The National Retail Federation reports that returns nearly doubled during the pandemic: $218 billion worth of online purchases were sent back and the return rate is estimated to stay in that elevated range.
"We're seeing this year that return policies have gotten a little bit less generous than we've seen in years past," Samantha Gordon, Deals Editor with Consumer Reports, said.
Updated policies include shortening the return window, charging restocking fees or telling shoppers they'll have to pay for shipping.
Retailers like Anthropologie ($5.95) and LL Bean ($6.50) are charging to mail in most returns.
One tip to avoid most of these fees is don't mail it! Return the item in-store.

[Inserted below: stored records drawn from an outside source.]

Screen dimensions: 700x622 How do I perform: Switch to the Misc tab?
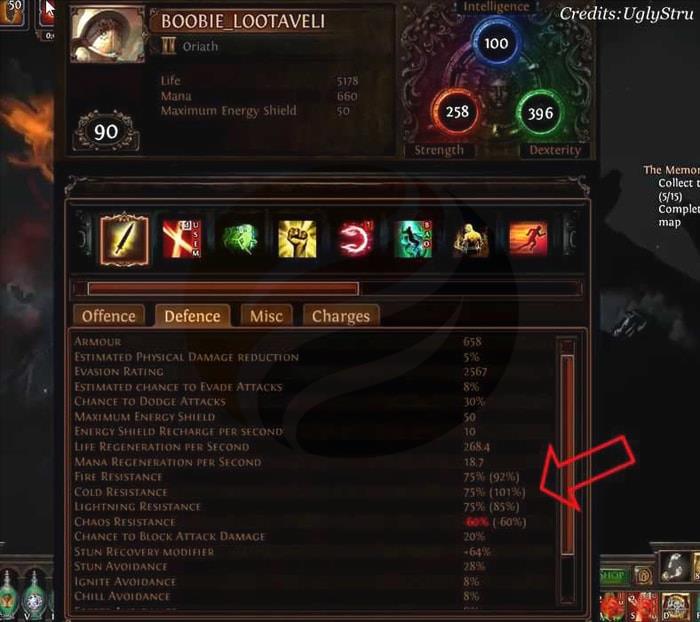tap(266, 316)
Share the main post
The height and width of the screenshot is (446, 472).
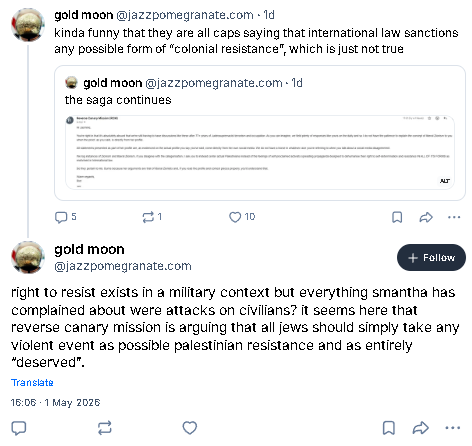pos(420,428)
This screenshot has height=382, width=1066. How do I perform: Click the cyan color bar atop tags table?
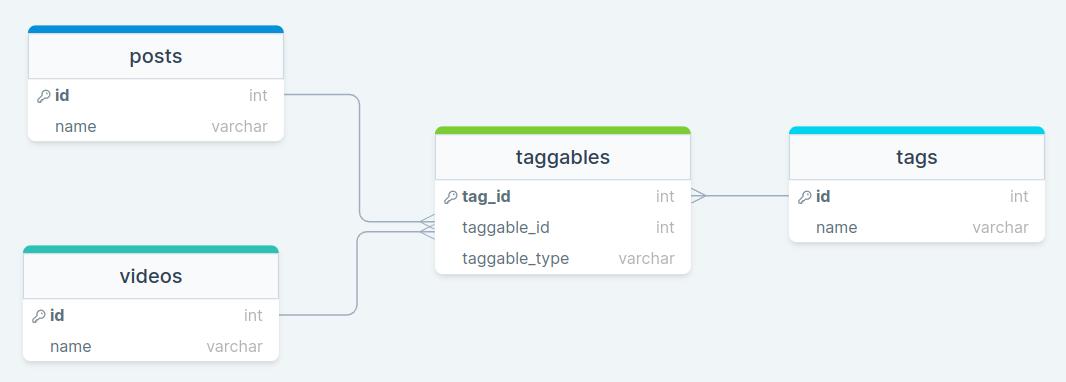(916, 130)
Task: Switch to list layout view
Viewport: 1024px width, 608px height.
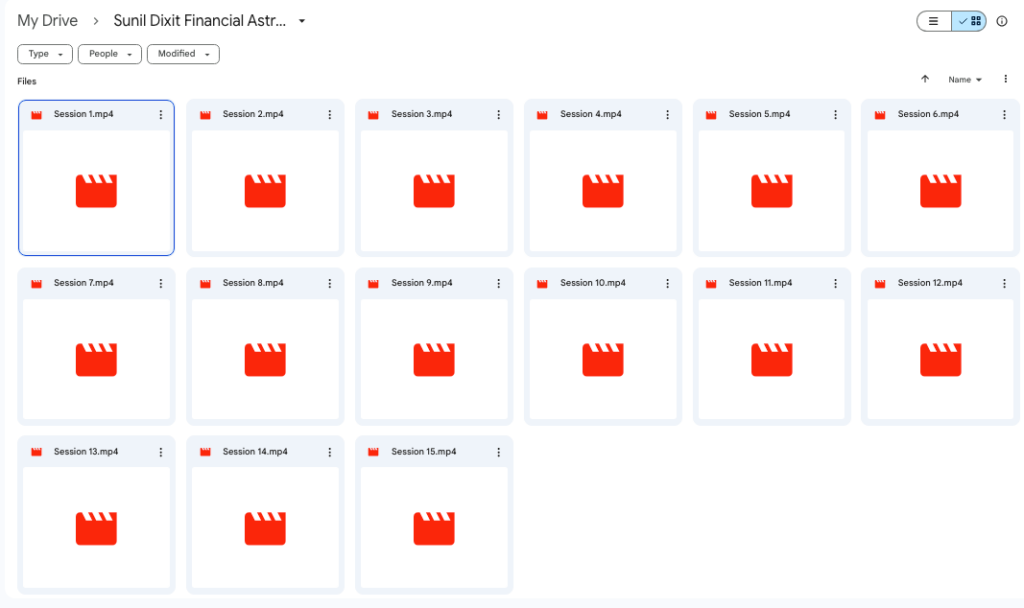Action: coord(934,22)
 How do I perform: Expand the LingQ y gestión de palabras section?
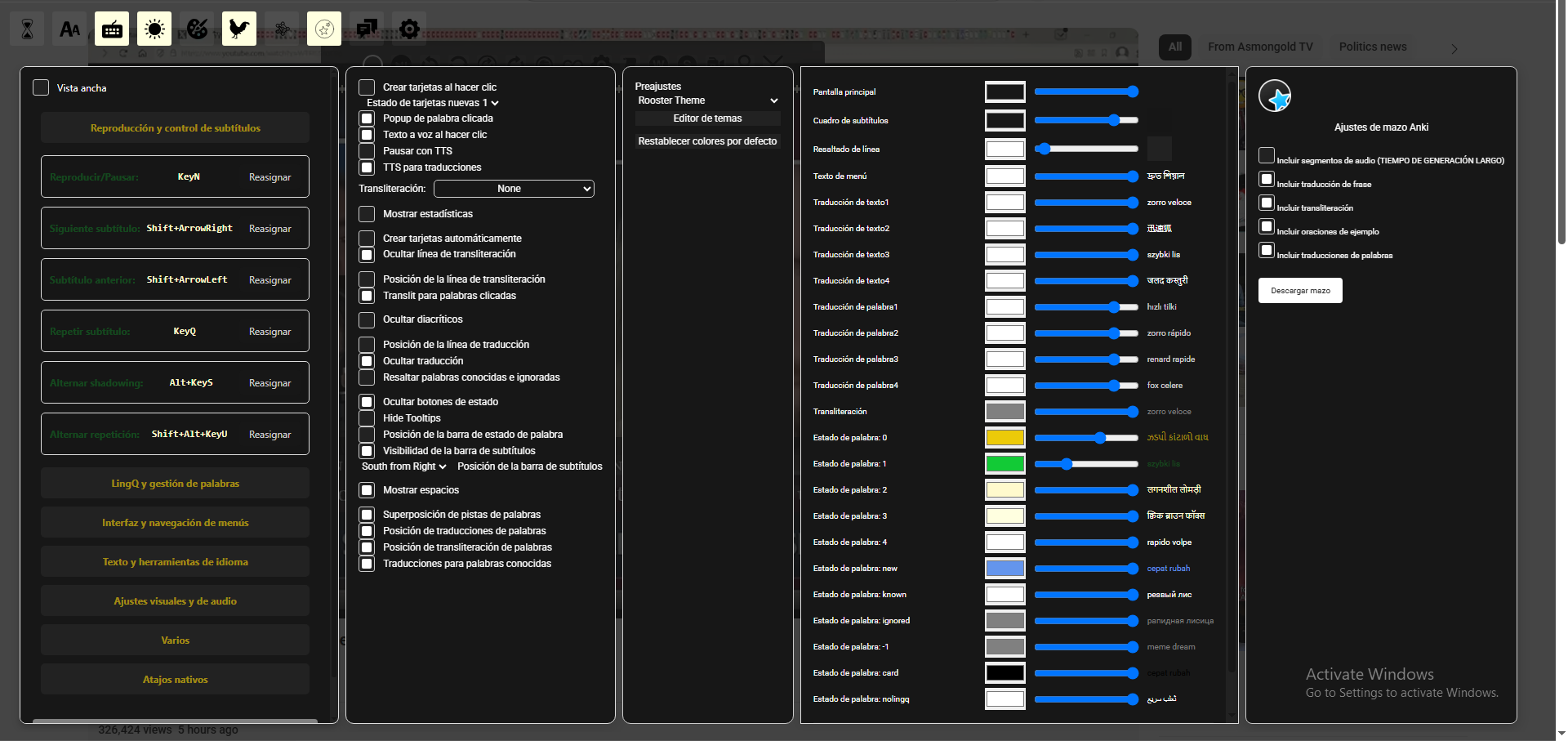coord(175,484)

"If you bought online and you're returning in-store, have as much information as you possibly can. When you're returning that item, you'll have the best bet of having an easier time dealing with customer service," Gordon said.
But on the upside, the process of returning items purchased online has gotten a lot easier.
For gifts purchased on Amazon, initiating an online return triggers lots of options like at-home UPS pickup, dropping the item (in many cases totally unboxed) at a UPS store or returning in-store at Kohl's or Whole Foods.
For Walmart.com, start the return on their website and you can schedule a pickup, take it to a physical Walmart store or drop it off at a FedEx store.
And the most important thing to remember.
"When you're thinking about returning something, it's really important to keep your timeline in mind, try to get it done within January, if possible," Gordon said.
A matter of a week or 10 days could be the difference between exchanging for something you really want or being stuck with something you don't want.